Module 1: CELL STRUCTURE AND FUNCTION

Lecture 7: Peroxisomes, Chloroplast and Vacuoles

The present lecture details few other cell organelles like Peroxisomes, chloroplast and vacuoles.

Peroxisomes:

All animal cells (except erythrocytes) and most plant cells contain peroxisomes . They are present in all photosynthetic cells of higher plants in etiolated leaf tissue, in coleoptiles and hypocotyls, in tobacco stem and callus, in ripening pear fruits and also in Euglenophyta, Protozoa, brown algae, fungi, liverworts, mosses and ferns. Peroxisomes contain several oxidases.

Structure:

Peroxisomes are variable in size and shape, but usually appear circular in cross section having diameter between 0.2 and 1.5μm. They have a single limiting unit membrane of lipid and protein molecules, which encloses their granular matrix. Like mitochondria and chloroplasts, they acquire their proteins by selective import from the cytosol. Peroxisomes resemble the Endoplasmic reticulum by being self-replicating, membrane-enclosed organelle that exists without a genome of its own.

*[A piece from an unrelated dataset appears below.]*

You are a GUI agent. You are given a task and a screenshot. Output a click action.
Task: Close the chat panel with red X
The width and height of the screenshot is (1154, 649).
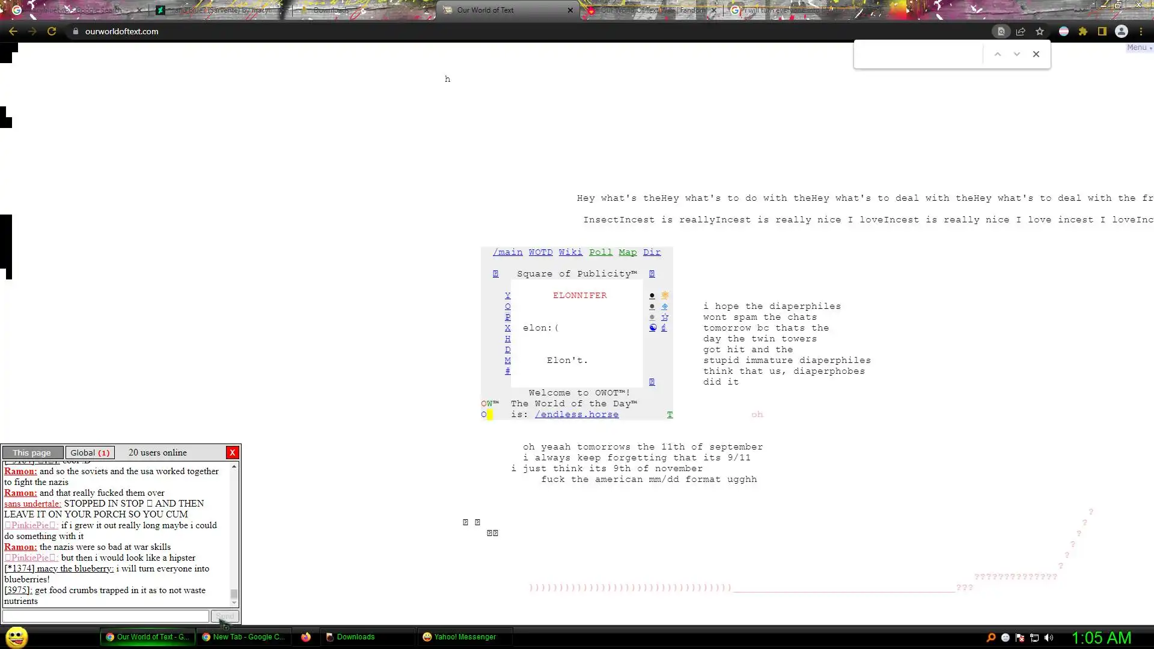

Peroxisomes are unusually diverse organelles, and even in the various cell types of a single organism they may contain different sets of enzymes. They can also adapt remarkably to changing conditions. Yeast cells grown on sugar, for example, have small peroxisomes. But when some yeasts are grown on methanol, they develop large peroxisomes that oxidize methanol; and when grown on fatty acids, they develop large peroxisomes that break down fatty acids to acetyl CoA by β oxidation. Peroxisomes are also important in plants. Two different types have been studied extensively. One type is present in leaves, where it catalyzes the oxidation of a side product of the crucial reaction that fixes CO2 in carbohydrate. This process is called photorespiration because it uses up O2 and liberates CO2. The other type of peroxisome is present in germinating seeds, where it has an essential role in converting the fatty acids stored in seed lipids into the sugars needed for the growth of the young plant. Because this conversion of fats to sugars is accomplished by a series of reactions known as the glyoxylate cycle, these peroxisomes are also called glyoxysomes. In the glyoxylate cycle, two molecules of acetyl CoA produced by fatty acid breakdown in the peroxisome are used to make succinic acid, which then leaves the peroxisome and is converted into glucose. The glyoxylate cycle does not occur in animal cells, and animals are therefore unable to convert the fatty acids in fats into carbohydrates. Glyoxysomes occur in the cells of yeast, Neurospora, and oil rich seeds of many higher plants. They resemble with peroxisomes in morphological details, except that, their crystalloid core consists of dense rods of 6.0 μm diameter.

Chemical composition:
Internally peroxisomes contain several oxidases like catalase and urate oxidase—enzymes that use molecular oxygen to oxidize organic substances, in the process forming hydrogen peroxide (H2O2), a corrosive substance. Catalase is present in large amounts and degrades hydrogen peroxide to yield water and oxygen.

A specific sequence of three amino acids located at the C- terminus of many peroxisomal proteins functions as an import signal. Other peroxisomal proteins contain a signal sequence near the N terminus. If either of these sequences is experimentally attached to a cytosolic protein, the protein is imported into peroxisomes. The import process is yet to be understood completely, although it is known to involve soluble receptor proteins in the cytosol that recognize the targeting signals, as well as docking proteins on the cytosolic surface of the peroxisome. At least 23 distinct proteins, called peroxins, participate as components in the process, which is driven by ATP hydrolysis. Oligomeric proteins do not have to unfold to be imported into peroxisomes, indicating that the mechanism is distinct from that used by mitochondria and chloroplasts and at least one soluble import receptor, the peroxin Pex5, accompanies its cargo all the way into peroxisomes and, after cargo release, cycles back out into the cytosol. These aspects of peroxisomal protein import resemble protein transport into the nucleus.